Our findings suggest that general internists spend a substantial part of their workday performing AOVs and that much of this work substitutes for office or ER visits that would otherwise have occurred. Physicians perceived that care provided through AOVs saved a median of 5 patient visits per day, with each AOV performed in less than a quarter of the time that a visit required. They believed that most AOVs were best performed by themselves, although some could be performed by non-physician support staff.
have also found that primary care physicians perform a substantial amount of AOVs. Ours is the first direct observational study we are aware of to evaluate primary care physicians’ perceptions of the extent to which AOVs substituted for visits, the extent to which AOVs could have been performed by support staff, and the extent to which office visits that did occur could have been substituted for by AOVs. It is also the first direct observational study of which we know that examines AOVs performed by general internists.
Comparing our main outcome measures between subgroups of participating physicians was not an aim of this descriptive study. Given the wide variability within groups and presence of potential confounding variables, a substantially larger sample size would be necessary to carry out subgroup analyses. However, it is notable that the main outcomes of our study (total AOV time, AOV time substituting for visits, and visits that could be substituted for by AOVs) were similar between private and public physicians, although public physicians believed that more AOV time could have been performed by support staff than private physicians. Future studies employing larger scale methodologies should be conducted to further investigate this as well as to compare physicians’ use of AOVs by other factors such as EMR use, reimbursement mechanism, payment for AOV time, and practice and payer structures.

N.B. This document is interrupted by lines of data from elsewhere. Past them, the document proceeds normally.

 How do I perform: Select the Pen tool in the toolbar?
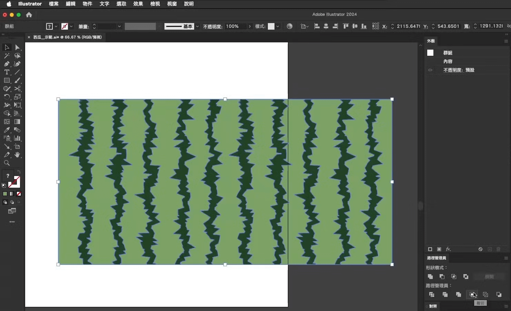pos(7,64)
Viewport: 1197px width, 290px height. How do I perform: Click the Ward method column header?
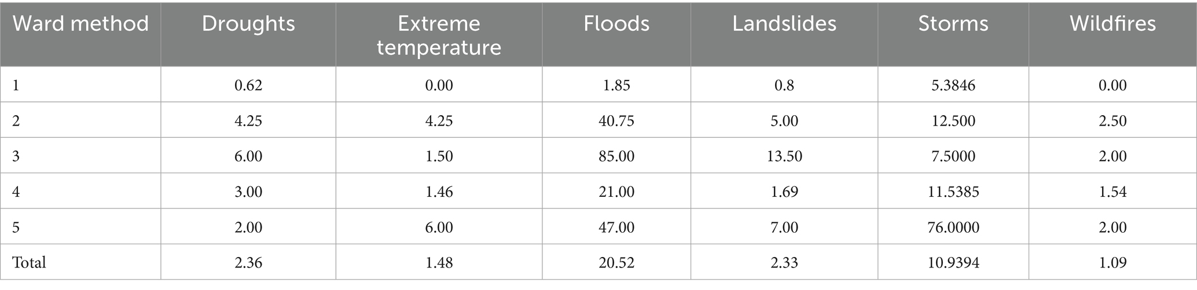[x=80, y=24]
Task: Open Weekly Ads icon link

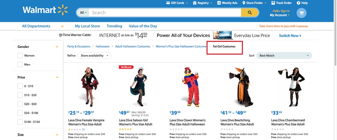Action: tap(219, 3)
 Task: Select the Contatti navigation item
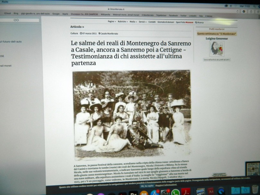[152, 22]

Our study has several limitations of note that should inform or be the subjects of future study. First, our study included 33 general internists from 20 different practices in one metropolitan area, and our results may not be generalizable to all physicians. However, our study includes the largest number of physicians of any direct observational study of primary care physician time spent in patient care outside of visits of which we are aware. Participants were similar in gender distribution although, slightly older than general internists from the American Medical Association Masterfile16
. Participants were comparable to non-participants in gender and years in clinical practice. Participants’ mean job satisfaction score of 3.66 was similar to Grembowski’s score of 3.65 in a larger sample of 498 primary care physicians15
, suggesting that it is unlikely that our study attracted physicians who were particularly satisfied or dissatisfied. Participants may have differed from non-participants in other ways, but it is unclear in which direction, if any, differences would bias our results. Physicians who do more AOVs might have been too busy to participate; alternatively, physicians not interested in AOVs might have declined to participate. Systematic bias is unlikely because we found a wide distribution among participants in time spent on AOVs and also because our finding that 20% of the workday was spent in AOVs is similar to both Gilchrist’s and Gottshalk’s findings of 23% in community-based family physicians1,2
. Our finding of a median of 18 office visits per day is similar to Gilchrist’s findings of 21 visits per day1
. Our median visit duration of 15 min is the same as both Gilchrist’s finding and data reported by internists from the 2006 National Ambulatory Medical Care Survey1,17
A second limitation is that we did not address AOVs performed by non-physician staff or their perceptions of AOVs. Third, we did not directly observe AOVs that physicians may have performed off-site prior to or after the workday. Fourth, it is possible that the presence of an observer may have changed the physician’s practice behavior. However, participating physicians indicated that being observed did not change their behavior, consistent with findings from Gottshalk’s direct observational study2
. Fifth, each physician was observed for one full day of practice, and this day may not have been representative of a typical workday. Sixth, we directly observed and documented AOVs but report only physicians’ perceptions of the extent to which these AOVs substituted for visits and could be performed by support staff. Seventh, because physicians gave their perceptions based on their practice situations as they currently exist, our results may underestimate the extent to which AOVs could substitute for visits and be performed by support staff as well as the extent to which visits could be substituted for by AOVs. Generally speaking, practices only receive reimbursement for face-to-face encounters between physicians and patients6,7
. If payment methods of ambulatory care were changed so that AOVs were directly or indirectly reimbursed18–21
and if staff with training in AOVs were more common, physicians might perceive that a larger number of visits might be substituted for by AOVs performed by either physicians or staff.
Since physicians are generally not reimbursed for AOVs6,7
, AOVs may be undersupplied compared to the optimum. Payment policies supporting use of AOVs by physicians and other staff (e.g., additional payments to practices that function as patient-centered medical homes or capitation with performance bonuses based on quality measures) may improve care coordination, reduce costs, and save patients’ time by reducing unnecessary office or ER visits.
Primary care physicians face significant time constraints22,23
. Along with time spent in AOVs, physicians often spend additional non-patient care-related time dealing with health plans24
and other administrative issues that were not fully captured by our study. Adverse workflow has been strongly associated with low physician satisfaction, and nearly one third of primary care physicians intend to leave their practices within 2 years25
. Crucial time may be saved by substituting more AOVs for visits and more staff time spent on AOVs for physician time. Appreciation of AOVs as valued, integral parts of the workday may enrich the primary care environment for physicians, staff, and patients.